The other day I was standing in line waiting at a parts store to pick up an order. I had the opportunity to hear two conversations from parts counter salespeople that I wanted to share with you. It doesn’t matter which parts store because this is not a unique conversation that happens infrequently.
The first conversation began with a salesperson – not parts professional – selling a “tune up” for a 1996 Taurus with a 3.0-liter engine. There were so many errors in the dialog that it’s hard to know where to begin. Let’s start with the nuts and bolts. There are two 3.0-liter engines in that year – Taurus plus a flex fuel option and they do not share ignition parts except a spark plug. The salesperson never asked so a return was going to occur.
More disturbing to me is that rather than telling the customer, who clearly had no idea what he was doing, this is the correct spark plug that came in your engine he took the approach that makes technicians all over the country cringe. I have the NGK for $4.87, or the Denso at $5, or the Autolite for $3.26 or the Bosch Platinum on special for $1.99. The guy bought the Bosch, which is the wrong plug for that particular engine.

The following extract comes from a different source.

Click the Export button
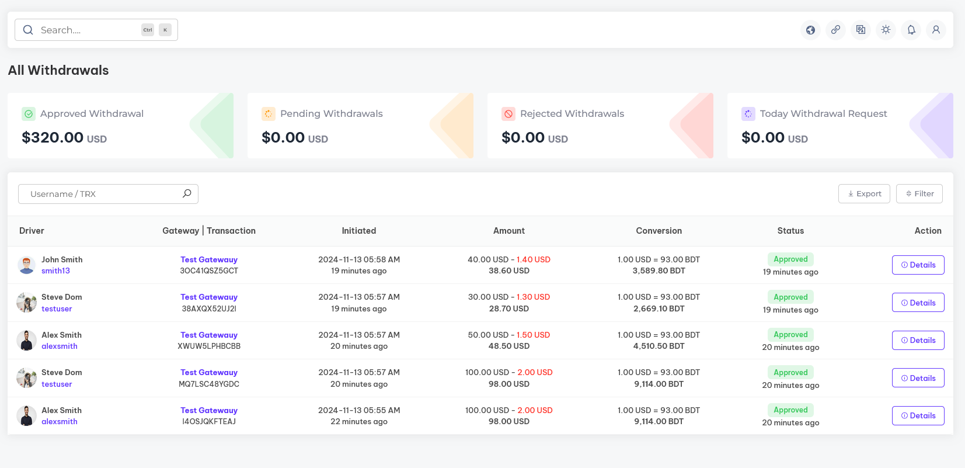Screen dimensions: 965x468 click(864, 194)
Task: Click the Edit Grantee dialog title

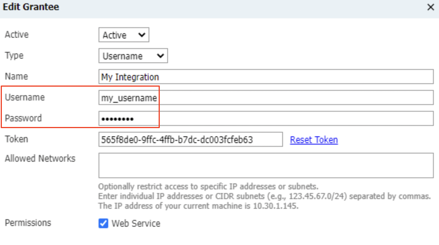Action: [x=31, y=7]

Now I am not saying anything negative about my friends at Bosch. This is a straight up merchandising problem. Bosch built this plug years ago to solve a problem with a particular Porsche engine. It doesn’t work in a late model fuel-injected engines and causes misfires. They make a plug that will work in this engine but the point I am trying to make is that the salesperson is short changing both the business he works for and his customer by selling on price instead of taking the time to read what actually goes in this car.
Since I know some of you will check on me, Ford wants double platinum spark plugs in all of the 3.0 liters that year. So in summary, wrong part, wrong information, return imminent, P030x misfire imminent, loss of revenue and potentially loss of a customer.

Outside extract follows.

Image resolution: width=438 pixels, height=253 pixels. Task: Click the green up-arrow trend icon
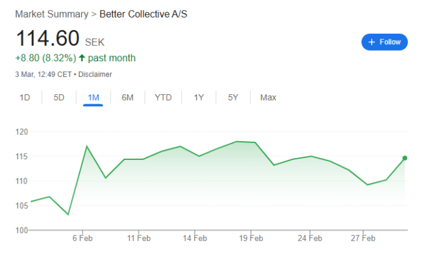[x=82, y=58]
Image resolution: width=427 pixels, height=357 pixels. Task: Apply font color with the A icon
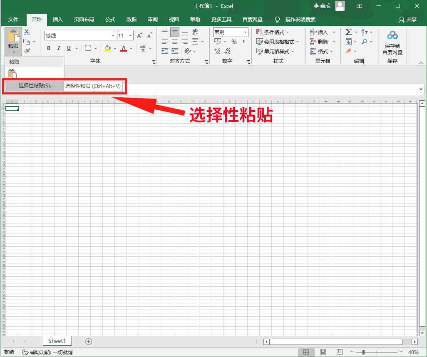[123, 49]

Problem number two I observed was another salesperson – not a parts professional either – who had a customer on the phone and was diagnosing myriad issues over the phone and looking up prices for parts to repair his diagnosis. The vehicle – a late model Toyota pickup – would not start on cold days.
Having asked zero qualifying questions our hero was going to sell the guy a throttle position sensor, a fuel filter, injector cleaner, a fuel pump (if all else failed), a new cap and rotor. I was in line for 20 minutes to pick up a will call order so I got to listen to this inane diagnostic debacle the entire time because Johnny technician, who did not make a sale, was on the phone that whole time.

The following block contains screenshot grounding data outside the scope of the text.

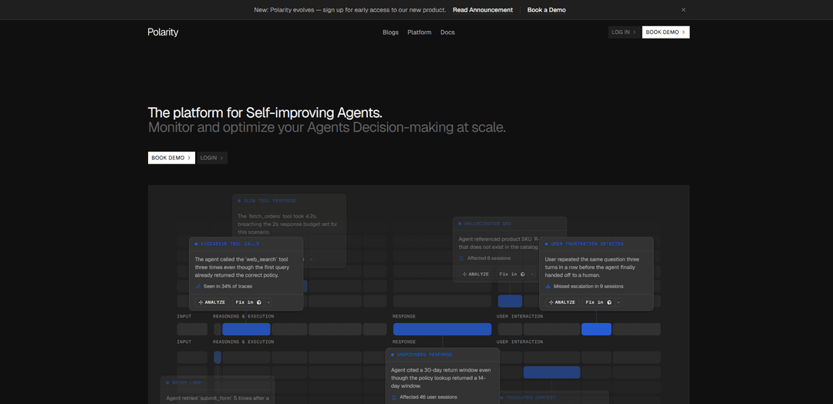
Task: Click the bar chart icon beside 'Seen in 34% of traces'
Action: pyautogui.click(x=197, y=286)
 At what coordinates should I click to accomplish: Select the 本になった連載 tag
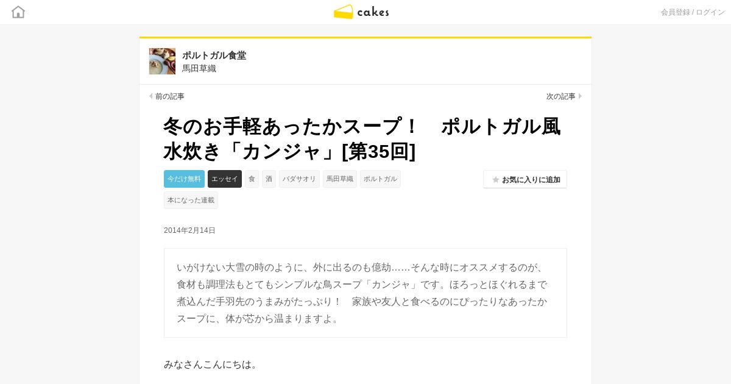point(191,200)

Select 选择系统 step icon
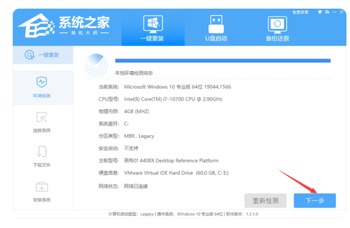coord(42,117)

His contribution to the situation is that he confused and disoriented a customer rather than recommending the professional help they needed. When he completed his call he called my number. I politely asked him what technical school he attended and he informed me that he was self-taught. I told him I thought so.
This is what I call the commoditization of auto repair. $25 oil changes with the wrong products, $1.99 spark plugs designed for different vehicles. Free and useless advice from people who cannot possibly be doing their job the way their company trained them to do it.
The average car buyer is spending about $25,000 when they buy a car these days. Things have changed boys and girls. We cannot treat cars like it is 1970 anymore. What you believed was true then was based on even older technology. Universal is a lie. Cars and trucks are built at a level that requires we treat them as individual products with specific requirements.
Customers price shop because they don’t know any better questions to ask you than “how much.” Why don’t more technicians and parts professionals read the amazing articles that my peers write to help them be better at their job? I don’t know. What I do know is that clear back in the 1970s our industry was in trouble for misleading customers. It was not fraud. It was incompetence.
Many great men and women have worked their tails off to raise the level of our profession from the image of those days to that of skilled technical professionals. We owe it to them to be completely prepared for the job we do and to know what our limits are.
We owe that even more to our customers because they don’t know what they don’t know and they think that the service of their second biggest investment is a commodity. What are we doing to help them to understand thinking like that results in financial disaster to them? Now I’ll slide my soap box back under my desk and thank you for your consideration.